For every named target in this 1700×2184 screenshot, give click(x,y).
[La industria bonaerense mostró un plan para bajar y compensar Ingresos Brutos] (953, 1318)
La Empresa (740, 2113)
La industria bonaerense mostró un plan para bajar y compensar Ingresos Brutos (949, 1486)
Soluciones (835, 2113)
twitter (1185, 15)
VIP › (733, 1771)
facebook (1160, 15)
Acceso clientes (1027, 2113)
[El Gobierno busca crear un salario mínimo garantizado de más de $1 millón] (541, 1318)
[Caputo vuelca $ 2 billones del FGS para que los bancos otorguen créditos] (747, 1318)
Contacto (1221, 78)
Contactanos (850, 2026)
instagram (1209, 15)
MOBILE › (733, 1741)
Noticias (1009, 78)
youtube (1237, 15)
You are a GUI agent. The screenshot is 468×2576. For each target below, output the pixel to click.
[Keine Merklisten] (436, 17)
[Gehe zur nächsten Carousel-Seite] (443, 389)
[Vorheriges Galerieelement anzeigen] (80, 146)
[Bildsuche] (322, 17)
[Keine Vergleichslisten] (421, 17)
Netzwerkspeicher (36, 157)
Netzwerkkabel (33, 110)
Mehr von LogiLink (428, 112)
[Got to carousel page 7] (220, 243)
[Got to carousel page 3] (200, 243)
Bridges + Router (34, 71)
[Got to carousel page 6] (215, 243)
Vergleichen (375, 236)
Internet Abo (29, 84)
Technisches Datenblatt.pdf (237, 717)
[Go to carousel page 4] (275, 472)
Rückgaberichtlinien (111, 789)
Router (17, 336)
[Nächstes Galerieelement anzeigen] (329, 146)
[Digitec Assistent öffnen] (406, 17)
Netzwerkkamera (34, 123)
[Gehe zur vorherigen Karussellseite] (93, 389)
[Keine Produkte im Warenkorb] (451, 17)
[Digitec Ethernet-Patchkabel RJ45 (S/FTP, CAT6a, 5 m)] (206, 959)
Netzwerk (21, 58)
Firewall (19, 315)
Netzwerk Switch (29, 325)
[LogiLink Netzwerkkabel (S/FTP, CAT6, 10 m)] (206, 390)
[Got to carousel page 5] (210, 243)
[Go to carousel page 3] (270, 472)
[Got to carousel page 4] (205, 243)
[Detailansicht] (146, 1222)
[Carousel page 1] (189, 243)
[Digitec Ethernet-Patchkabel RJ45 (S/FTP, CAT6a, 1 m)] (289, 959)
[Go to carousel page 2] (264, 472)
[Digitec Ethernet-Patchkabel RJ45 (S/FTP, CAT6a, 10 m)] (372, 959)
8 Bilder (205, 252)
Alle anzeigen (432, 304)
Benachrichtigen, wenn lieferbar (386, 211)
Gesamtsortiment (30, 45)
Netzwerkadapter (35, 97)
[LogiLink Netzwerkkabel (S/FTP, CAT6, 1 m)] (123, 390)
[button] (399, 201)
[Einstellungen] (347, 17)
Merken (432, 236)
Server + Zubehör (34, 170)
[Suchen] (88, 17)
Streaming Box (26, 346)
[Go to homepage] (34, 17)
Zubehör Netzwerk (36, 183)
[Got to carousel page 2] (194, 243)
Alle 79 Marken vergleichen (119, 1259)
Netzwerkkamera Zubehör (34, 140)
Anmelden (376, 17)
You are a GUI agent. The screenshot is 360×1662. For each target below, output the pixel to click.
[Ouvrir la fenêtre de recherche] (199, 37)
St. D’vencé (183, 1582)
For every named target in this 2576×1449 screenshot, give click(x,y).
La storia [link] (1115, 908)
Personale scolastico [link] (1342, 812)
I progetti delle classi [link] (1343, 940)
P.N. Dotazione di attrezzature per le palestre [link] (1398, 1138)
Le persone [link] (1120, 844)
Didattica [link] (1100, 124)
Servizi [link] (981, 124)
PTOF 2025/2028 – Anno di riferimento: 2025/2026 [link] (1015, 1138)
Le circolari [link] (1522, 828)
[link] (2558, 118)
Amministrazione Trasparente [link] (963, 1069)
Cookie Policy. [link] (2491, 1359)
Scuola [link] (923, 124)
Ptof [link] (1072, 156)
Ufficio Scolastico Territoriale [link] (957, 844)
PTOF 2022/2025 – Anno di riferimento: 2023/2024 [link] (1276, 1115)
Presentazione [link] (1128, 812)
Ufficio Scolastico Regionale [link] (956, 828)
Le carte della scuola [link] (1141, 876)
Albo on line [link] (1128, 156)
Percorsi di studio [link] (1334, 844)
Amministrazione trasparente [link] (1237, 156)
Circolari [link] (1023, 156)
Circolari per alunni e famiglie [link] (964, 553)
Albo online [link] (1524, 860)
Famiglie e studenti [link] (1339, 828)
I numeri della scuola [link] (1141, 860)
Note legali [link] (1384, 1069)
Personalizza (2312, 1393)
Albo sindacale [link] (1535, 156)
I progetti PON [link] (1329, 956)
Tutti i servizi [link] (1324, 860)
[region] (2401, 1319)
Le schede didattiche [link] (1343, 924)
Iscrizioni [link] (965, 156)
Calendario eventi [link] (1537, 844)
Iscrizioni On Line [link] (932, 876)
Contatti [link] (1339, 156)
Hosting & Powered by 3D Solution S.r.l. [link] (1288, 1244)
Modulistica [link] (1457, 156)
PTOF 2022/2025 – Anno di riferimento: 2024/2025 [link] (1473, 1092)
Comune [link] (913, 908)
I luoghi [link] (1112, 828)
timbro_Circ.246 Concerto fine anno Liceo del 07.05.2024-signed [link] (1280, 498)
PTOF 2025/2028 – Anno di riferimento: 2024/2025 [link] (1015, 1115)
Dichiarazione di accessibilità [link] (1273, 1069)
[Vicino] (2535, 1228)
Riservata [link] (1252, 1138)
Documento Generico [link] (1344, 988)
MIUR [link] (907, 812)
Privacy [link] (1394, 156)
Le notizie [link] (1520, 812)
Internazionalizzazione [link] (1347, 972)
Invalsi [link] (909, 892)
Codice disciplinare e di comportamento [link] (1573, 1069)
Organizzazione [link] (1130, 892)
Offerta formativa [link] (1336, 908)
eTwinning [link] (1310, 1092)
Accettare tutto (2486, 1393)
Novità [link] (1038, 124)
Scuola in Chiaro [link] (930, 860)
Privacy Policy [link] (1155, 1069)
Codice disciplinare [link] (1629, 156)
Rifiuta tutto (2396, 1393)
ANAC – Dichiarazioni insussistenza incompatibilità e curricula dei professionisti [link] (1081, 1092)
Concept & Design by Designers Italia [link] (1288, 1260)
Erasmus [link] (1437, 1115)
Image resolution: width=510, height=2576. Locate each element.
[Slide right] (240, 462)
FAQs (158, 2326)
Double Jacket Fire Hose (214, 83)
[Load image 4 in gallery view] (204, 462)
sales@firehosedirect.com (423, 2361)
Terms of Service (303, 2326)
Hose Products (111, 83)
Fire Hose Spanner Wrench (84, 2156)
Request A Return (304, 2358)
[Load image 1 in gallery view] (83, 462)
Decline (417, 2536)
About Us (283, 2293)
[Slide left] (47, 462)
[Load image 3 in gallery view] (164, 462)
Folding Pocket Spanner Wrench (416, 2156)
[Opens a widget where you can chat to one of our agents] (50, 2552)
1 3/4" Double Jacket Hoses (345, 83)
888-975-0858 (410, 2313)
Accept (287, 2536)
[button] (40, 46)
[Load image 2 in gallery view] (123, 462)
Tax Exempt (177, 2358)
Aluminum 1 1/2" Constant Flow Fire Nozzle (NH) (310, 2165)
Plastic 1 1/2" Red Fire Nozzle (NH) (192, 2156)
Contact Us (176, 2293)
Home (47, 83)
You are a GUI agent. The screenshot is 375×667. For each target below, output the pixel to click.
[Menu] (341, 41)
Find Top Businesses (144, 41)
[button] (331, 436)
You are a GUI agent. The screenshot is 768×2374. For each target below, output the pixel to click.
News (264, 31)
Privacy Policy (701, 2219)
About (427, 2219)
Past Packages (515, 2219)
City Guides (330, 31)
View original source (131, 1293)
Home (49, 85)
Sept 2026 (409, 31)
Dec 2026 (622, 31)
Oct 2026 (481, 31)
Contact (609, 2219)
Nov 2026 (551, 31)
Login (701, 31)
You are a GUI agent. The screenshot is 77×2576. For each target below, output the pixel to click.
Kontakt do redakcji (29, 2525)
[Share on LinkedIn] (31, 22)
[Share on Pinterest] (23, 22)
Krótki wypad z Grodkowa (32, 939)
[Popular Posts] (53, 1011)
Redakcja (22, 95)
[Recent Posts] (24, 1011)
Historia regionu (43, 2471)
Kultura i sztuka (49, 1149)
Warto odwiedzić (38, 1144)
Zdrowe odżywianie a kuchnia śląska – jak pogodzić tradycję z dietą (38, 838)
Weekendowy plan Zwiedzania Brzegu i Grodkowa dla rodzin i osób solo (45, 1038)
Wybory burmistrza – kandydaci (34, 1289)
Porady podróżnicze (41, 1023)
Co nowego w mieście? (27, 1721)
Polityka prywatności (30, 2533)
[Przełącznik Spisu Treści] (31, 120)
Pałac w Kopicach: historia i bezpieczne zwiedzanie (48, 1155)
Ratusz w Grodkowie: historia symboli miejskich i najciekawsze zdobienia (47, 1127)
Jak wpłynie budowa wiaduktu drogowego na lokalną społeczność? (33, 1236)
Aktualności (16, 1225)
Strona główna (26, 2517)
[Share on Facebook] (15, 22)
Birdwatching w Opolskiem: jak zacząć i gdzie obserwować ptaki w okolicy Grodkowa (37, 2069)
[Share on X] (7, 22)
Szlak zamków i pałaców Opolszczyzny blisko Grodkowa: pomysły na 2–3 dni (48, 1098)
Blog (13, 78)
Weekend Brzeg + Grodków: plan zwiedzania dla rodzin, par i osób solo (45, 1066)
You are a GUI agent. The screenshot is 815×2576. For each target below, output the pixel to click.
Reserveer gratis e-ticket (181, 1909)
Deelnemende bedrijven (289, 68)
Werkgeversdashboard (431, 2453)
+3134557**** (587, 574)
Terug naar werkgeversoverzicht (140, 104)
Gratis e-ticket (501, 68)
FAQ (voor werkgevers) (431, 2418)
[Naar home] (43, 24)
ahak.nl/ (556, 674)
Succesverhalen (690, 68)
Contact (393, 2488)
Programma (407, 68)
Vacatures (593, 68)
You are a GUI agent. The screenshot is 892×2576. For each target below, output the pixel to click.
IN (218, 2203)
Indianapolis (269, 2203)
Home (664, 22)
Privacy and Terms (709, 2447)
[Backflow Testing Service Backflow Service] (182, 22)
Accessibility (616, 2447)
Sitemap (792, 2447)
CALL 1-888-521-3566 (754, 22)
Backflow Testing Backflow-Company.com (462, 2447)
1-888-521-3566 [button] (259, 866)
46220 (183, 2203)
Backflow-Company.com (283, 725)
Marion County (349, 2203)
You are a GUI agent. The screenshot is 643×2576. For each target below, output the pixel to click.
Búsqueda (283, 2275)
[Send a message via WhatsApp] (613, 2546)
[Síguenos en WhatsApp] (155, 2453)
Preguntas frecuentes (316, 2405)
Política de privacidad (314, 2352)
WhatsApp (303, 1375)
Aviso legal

What to produce
In the listing above, locate the line with "timbro_Circ.246 Concerto fine" and the line with "Privacy Policy [link] (1155, 1069)", then extract exactly those lines and every line between them, and nothing more.

Exercise output
timbro_Circ.246 Concerto fine anno Liceo del 07.05.2024-signed [link] (1280, 498)
PTOF 2025/2028 – Anno di riferimento: 2024/2025 [link] (1015, 1115)
Dichiarazione di accessibilità [link] (1273, 1069)
[Vicino] (2535, 1228)
Riservata [link] (1252, 1138)
Documento Generico [link] (1344, 988)
MIUR [link] (907, 812)
Privacy [link] (1394, 156)
Le notizie [link] (1520, 812)
Internazionalizzazione [link] (1347, 972)
Invalsi [link] (909, 892)
Codice disciplinare e di comportamento [link] (1573, 1069)
Organizzazione [link] (1130, 892)
Offerta formativa [link] (1336, 908)
eTwinning [link] (1310, 1092)
Accettare tutto (2486, 1393)
Novità [link] (1038, 124)
Scuola in Chiaro [link] (930, 860)
Privacy Policy [link] (1155, 1069)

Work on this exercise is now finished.